9. Was Ariel's experiment with the Golems successful? Did they go too far in their efforts to remind the world about the Holocaust and how had the world failed them yet again? What made them decide that they had accomplished their task?

10. What role does Tanya Green play in the novel? She herself admits that she can't instruct Ariel on the violin. What can she teach her? What does she offer Oliver?

11. On page 149 Rosenbaum writes, "In the modern world the family cannot be sheltered, cannot save itself from itself, from dissolution and divorce and, in the extreme cases, annihilation. The family is a highly vulnerable entity, always in a perpetual state of code blue, too listless to fight back, and too fragile to resuscitate." Do you agree with this assessment of modern life? What steps does this book suggest we take to strengthen all families, not just Jewish ones?

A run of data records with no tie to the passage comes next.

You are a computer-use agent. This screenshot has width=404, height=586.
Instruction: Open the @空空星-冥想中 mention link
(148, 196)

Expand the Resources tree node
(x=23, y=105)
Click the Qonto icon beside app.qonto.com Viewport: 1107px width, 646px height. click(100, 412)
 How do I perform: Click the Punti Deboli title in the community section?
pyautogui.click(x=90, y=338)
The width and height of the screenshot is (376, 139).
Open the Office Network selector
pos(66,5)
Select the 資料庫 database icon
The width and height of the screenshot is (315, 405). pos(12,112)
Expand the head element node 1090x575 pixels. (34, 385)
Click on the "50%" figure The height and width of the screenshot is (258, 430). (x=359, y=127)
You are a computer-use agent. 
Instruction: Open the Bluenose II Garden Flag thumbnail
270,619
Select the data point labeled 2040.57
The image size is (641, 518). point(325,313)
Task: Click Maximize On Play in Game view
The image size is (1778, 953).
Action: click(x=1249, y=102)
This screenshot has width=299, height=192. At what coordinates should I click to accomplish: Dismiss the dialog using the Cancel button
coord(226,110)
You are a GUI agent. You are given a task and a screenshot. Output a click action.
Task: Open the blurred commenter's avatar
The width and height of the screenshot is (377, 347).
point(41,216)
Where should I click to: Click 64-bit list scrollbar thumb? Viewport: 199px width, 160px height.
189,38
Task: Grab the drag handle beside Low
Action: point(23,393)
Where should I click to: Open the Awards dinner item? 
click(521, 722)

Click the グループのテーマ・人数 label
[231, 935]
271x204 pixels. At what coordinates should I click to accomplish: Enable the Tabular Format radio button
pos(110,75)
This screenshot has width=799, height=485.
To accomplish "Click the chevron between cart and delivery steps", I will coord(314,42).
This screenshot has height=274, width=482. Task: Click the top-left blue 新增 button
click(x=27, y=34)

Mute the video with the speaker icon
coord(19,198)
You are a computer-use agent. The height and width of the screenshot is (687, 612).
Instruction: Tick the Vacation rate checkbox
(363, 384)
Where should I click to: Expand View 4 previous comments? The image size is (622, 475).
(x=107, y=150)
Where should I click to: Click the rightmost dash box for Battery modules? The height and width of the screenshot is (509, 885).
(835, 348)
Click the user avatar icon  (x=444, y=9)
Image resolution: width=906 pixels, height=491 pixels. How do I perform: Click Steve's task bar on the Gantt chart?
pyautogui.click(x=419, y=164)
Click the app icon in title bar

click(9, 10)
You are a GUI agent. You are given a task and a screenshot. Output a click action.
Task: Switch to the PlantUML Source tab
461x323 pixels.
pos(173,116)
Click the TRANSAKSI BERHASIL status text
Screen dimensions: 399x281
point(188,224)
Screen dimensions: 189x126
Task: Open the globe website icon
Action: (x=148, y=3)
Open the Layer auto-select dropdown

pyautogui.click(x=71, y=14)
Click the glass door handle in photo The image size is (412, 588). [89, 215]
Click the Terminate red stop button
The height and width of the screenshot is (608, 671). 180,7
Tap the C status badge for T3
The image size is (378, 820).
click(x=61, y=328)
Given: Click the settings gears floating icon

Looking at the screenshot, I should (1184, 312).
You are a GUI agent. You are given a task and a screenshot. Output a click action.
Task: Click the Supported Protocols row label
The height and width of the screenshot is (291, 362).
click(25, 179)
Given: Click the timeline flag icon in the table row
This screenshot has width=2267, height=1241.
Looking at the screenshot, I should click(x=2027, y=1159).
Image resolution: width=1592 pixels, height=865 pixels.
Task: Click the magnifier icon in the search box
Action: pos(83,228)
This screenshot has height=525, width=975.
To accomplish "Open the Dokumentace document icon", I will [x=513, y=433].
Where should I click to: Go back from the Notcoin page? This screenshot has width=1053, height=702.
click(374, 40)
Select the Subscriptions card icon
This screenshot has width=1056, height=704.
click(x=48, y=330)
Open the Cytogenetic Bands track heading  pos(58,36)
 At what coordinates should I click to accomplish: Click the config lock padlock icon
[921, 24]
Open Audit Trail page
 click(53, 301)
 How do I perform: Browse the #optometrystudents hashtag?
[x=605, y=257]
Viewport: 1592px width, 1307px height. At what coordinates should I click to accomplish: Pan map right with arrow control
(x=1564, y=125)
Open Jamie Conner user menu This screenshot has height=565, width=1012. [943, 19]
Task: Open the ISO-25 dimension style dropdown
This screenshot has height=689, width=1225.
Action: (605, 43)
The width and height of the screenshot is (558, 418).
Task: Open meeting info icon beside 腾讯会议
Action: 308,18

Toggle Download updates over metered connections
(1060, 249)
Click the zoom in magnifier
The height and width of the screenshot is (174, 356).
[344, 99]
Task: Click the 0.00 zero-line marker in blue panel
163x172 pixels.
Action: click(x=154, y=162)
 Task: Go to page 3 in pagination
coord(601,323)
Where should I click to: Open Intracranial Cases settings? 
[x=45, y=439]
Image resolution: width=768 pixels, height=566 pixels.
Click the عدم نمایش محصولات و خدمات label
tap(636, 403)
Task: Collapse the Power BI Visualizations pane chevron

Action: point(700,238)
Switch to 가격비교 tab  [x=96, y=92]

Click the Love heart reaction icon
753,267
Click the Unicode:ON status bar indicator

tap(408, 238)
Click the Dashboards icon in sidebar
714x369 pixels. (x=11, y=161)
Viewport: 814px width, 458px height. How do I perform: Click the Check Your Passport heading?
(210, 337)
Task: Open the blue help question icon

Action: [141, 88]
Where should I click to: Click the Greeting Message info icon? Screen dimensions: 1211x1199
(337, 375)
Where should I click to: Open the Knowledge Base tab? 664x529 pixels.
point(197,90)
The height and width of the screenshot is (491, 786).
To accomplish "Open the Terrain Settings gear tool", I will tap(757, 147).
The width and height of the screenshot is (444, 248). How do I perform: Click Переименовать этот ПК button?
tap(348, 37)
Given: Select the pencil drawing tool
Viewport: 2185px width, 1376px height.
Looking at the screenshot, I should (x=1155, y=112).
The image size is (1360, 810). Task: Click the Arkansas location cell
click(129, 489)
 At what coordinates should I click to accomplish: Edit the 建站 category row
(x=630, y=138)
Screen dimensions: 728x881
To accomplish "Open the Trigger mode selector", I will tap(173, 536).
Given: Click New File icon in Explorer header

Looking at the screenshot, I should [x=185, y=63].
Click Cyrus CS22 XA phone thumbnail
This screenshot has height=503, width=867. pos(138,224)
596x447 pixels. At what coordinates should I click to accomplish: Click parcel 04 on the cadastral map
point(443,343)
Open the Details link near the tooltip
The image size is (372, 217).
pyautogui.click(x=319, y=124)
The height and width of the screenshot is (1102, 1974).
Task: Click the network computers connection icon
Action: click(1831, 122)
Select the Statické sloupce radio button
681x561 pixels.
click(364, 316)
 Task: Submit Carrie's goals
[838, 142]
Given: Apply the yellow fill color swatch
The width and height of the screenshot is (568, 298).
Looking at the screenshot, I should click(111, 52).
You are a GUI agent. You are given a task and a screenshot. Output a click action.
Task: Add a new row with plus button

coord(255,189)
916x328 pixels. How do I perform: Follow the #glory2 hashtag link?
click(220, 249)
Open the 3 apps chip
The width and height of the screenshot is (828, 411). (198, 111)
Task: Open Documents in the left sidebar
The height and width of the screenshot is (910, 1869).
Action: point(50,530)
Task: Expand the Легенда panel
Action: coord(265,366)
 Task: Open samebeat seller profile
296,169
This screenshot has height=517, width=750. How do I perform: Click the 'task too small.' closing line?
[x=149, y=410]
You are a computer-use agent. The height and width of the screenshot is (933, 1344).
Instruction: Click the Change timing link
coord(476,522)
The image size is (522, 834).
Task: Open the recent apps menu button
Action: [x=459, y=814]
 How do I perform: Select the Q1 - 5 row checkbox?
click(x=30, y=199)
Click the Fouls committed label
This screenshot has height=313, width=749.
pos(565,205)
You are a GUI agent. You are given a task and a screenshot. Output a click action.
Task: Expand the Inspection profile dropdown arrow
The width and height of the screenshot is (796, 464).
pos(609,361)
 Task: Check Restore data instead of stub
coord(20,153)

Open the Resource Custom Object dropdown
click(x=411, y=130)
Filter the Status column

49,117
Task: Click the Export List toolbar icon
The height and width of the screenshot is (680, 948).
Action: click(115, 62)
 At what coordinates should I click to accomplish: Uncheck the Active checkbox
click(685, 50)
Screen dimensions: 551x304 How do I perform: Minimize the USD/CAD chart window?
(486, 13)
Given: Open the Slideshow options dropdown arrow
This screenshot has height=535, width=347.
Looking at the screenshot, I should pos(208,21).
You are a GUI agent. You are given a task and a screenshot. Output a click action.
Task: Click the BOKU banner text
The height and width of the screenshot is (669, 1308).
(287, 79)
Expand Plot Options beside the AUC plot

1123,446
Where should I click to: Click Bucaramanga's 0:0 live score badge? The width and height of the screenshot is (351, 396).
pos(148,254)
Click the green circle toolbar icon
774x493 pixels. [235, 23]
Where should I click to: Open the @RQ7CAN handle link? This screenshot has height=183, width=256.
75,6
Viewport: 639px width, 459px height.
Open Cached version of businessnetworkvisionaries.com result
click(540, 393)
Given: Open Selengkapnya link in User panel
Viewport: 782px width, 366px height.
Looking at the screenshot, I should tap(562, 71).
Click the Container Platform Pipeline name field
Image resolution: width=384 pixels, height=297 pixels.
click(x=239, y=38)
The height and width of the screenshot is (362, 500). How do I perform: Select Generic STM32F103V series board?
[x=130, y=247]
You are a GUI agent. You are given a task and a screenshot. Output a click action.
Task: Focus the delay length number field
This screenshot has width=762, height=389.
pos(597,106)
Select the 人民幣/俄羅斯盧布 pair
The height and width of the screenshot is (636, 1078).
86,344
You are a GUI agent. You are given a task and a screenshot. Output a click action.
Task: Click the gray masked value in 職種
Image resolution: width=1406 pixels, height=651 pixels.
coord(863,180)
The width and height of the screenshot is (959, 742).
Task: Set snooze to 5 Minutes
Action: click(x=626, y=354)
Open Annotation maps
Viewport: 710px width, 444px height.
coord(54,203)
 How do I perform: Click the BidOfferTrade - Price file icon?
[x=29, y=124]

12. How does this novel comment on the lives and works of writers, musicians, and other artists? Is it an artist's duty to confront horrible truths, even if those truths lead him or her to suicide? As a writer, how do you think Oliver will compare to Levi, Kosinski, Celan and others mentioned in the novel?

13. Early in the novel, Jean Amery spurns the phrase, "Never again," which he calls the "best slogan ever written," but also as trivial and ineffective. At the end of the novel, he reminds Oliver, "Never forget...which isn't the same thing as shouting Never Again!" What does he mean by this? Can words change history? Can you give examples of ways that slogans have been used to encourage or discourage certain kinds of behavior? Are they effective?

14. Various characters in the novel decry modern society for trivializing, diluting, and forgetting about the Holocaust. Do you agree with this assessment? If so, what can we do to assure that the Holocaust is not forgotten—and not repeated?